Tuesday, January 23, 2007

Merely Pastiching Stylistic Fragments?


Reading these selections back to back was interesting in that they offer two different aspects of organization, both a practical need for it, as illustrated by the Mr. Wilson’s Cabinet of Wonders excerpt, and the self-conscious repurposing of it, (organization as a confidence game?) as discussed in excerpt from Rick Poyner's Appropriation piece. It seems like the first challenge of the semester will be for us all to wrap our minds around the possibilities of creating our own unique systems of classification and organization—to grasp the concept of evolving metrics and proofs to categorize something in a new and different way. It’s a little boggling, but exciting, too.

The “Cabinet of Wonders” excerpt was thought provoking in its own right, and I wanted to mention a few things that came to mind:

1. Is innocent wonder really such a bad thing? So what if people used to collect random oddities without much regard for their place in the grand scheme of things. The confines of kingdom, phylum, class, and order are just an illustration of humankind’s need to make the infinite possibilities and variations of our world small and digestible.

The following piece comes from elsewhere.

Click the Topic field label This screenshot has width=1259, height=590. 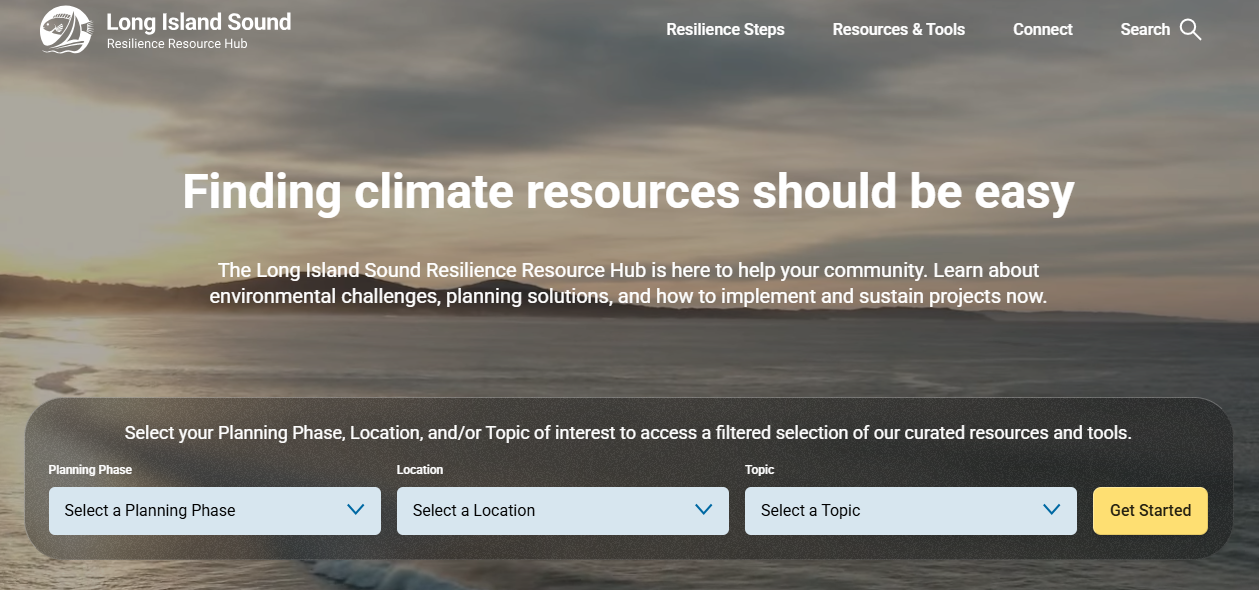pos(759,469)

2. The description of the works of the anatomist Frederik Ruysch, who positioned human skeletons into bizarre tableaux, reminded me quite vividly of Gunther von Hagens’ Body Worlds exhibit, which just closed at the Minnesota Science Museum, and which contained a legion of plasticized human corpses in many different positions, including riding horseback, skateboarding, and playing chess. Perhaps we haven’t come quite so far as we might think.